# What to do
[1] List every person named in the game report on the Redskins' loss to the Bengals below.
[2] Pick up the game report on the Redskins' loss to the Bengals, which appears below, from the point where it stops and keep it going.

─── Excerpted passage

Getting scored on. Again.
“You can’t go out and ask a rookie quarterback to put up 40 points every week,” Lorenzo Alexander said early Sunday evening after his teammates had cleared out of the locker room. “Thirty-plus points the last three games — we’re not going to win too many games that way. We got to do something.”
London Fletcher described the Redskins’ lousy performance against Cincinnati as “extremely frustrating.
“Defensively we thought we’d be a better unit, and I know we will be,” the defensive captain said.
For the first time since 2005, the Redskins have scored 99 points in three consecutive games combined. But when you give up 101, that still leaves you with a losing record.
A week after surrendering 452 yards to the Rams, the Redskins gave up 478 yards to the Bengals. This sun-spackled day in Landover seemed destined to end with a stirring Griffin-led second-half comeback — that is, until Jim Haslett’s guys couldn’t stop Andy Dalton, A.J. Green or, really, anybody else when it mattered.
The Bengals had six plays of 25 yards or more: three long touchdowns, including a 73-yarder to Green on the first play from scrimmage that dampened the festive spirit before the game was a minute old. That the touchdown came on a trick play — on a pass from reserve wideout Mohammed Sanu — just seemed to rub salt in the wound.

──────
─── Information shown

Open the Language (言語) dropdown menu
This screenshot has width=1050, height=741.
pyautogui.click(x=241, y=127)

──────
─── Information shown

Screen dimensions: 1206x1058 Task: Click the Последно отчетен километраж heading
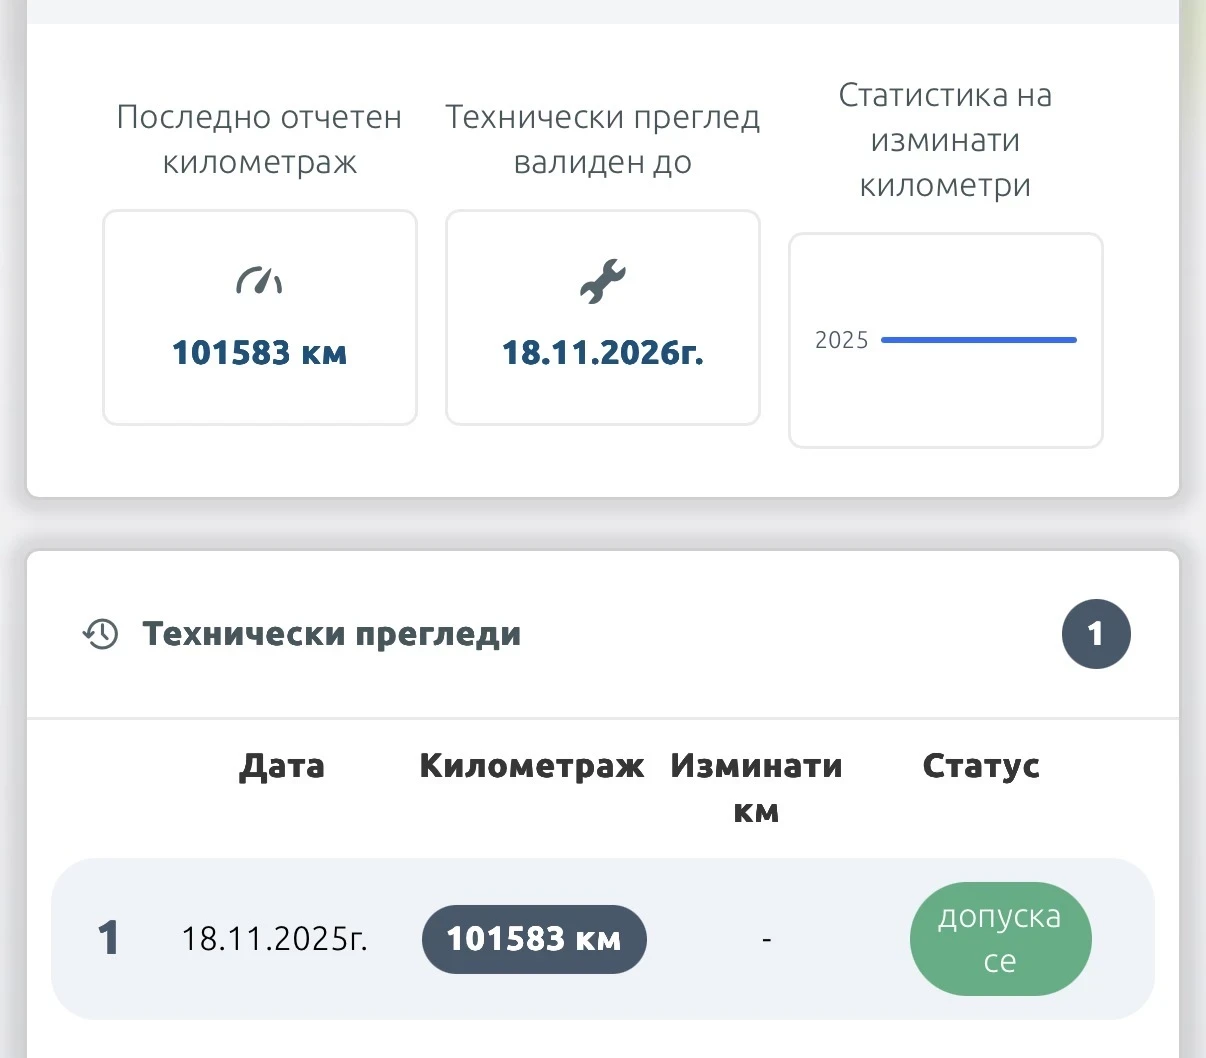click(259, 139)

──────
─── Information shown

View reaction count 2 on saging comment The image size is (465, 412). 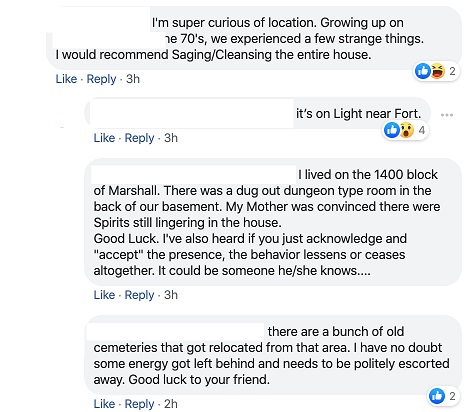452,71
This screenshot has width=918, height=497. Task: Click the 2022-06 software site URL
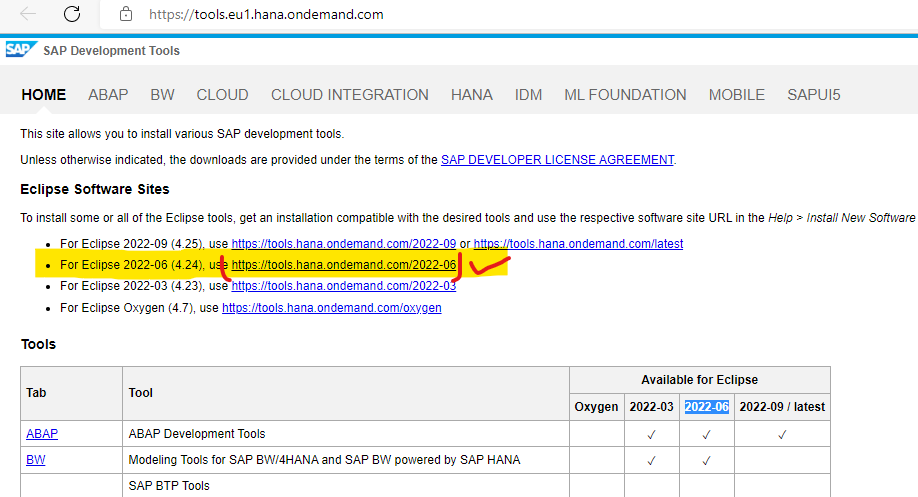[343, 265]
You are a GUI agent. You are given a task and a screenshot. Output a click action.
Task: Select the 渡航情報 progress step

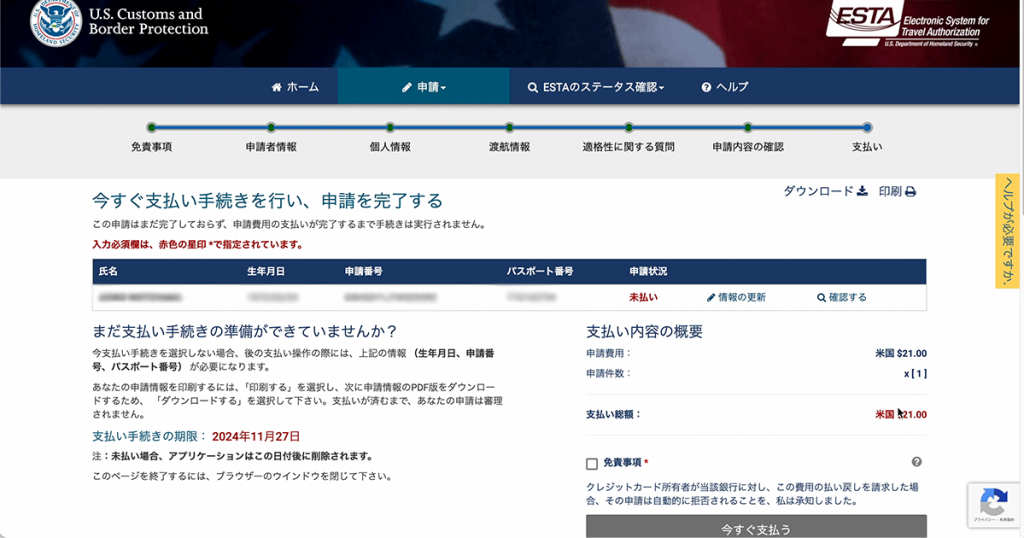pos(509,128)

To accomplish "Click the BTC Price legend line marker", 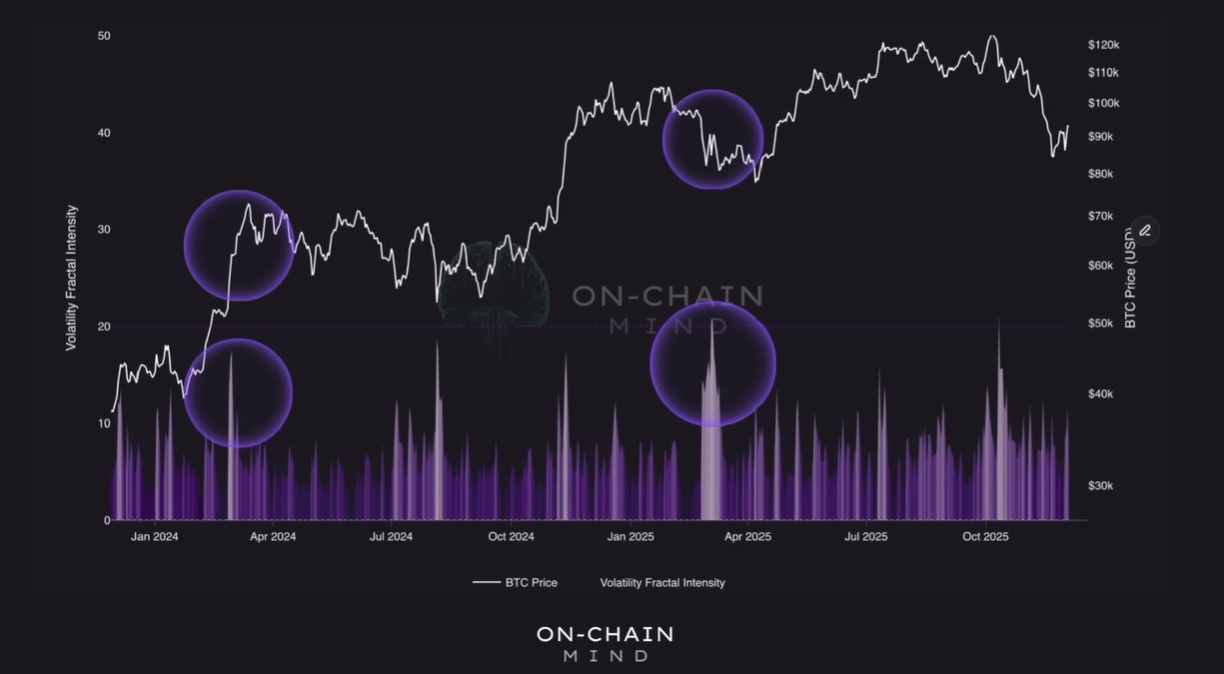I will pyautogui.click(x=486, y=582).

──────

# Answers provided
[1] Lorenzo Alexander, London Fletcher, Griffin, Jim Haslett, Andy Dalton, A.J. Green, Mohammed Sanu

[2]
If anyone thought this was an anomaly, it would be one thing. But we’re going on two years now of opponents exploiting a Cover-Zero scheme that lives up to its name: DeAngelo Hall and friends really don’t end up covering anybody.
For the eighth straight game dating from last season, Washington gave up more than 31 points and more than 350 yards. That’s got to really irk the loyalists who waited so long and patiently for an offense to emerge: Now that it has, the holes that need to be patched are on the other side of the ball.
“We felt like we knew what they doing going into it by the way they were playing,” Dalton said after throwing for 328 yards and three touchdowns. “For us, it was just about taking advantage of it.”
I asked Orson Charles, the third-string tight end on the Bengals, what he saw. “On a couple of the big plays, when the Redskins were playing us in a double tight-end set, we saw a lot of man-to-man coverage and Cover-1 that we just exploited.”
Added Green, who shrugged his shoulders when asked if any of the Redskins’ defensive backs gave him problems, “I guess they confident in their corners.”
After watching Josh Wilson embarrassed along the sideline by Bengals receiver Armon Binns for a 48-yard touchdown, you wonder where that confidence comes from.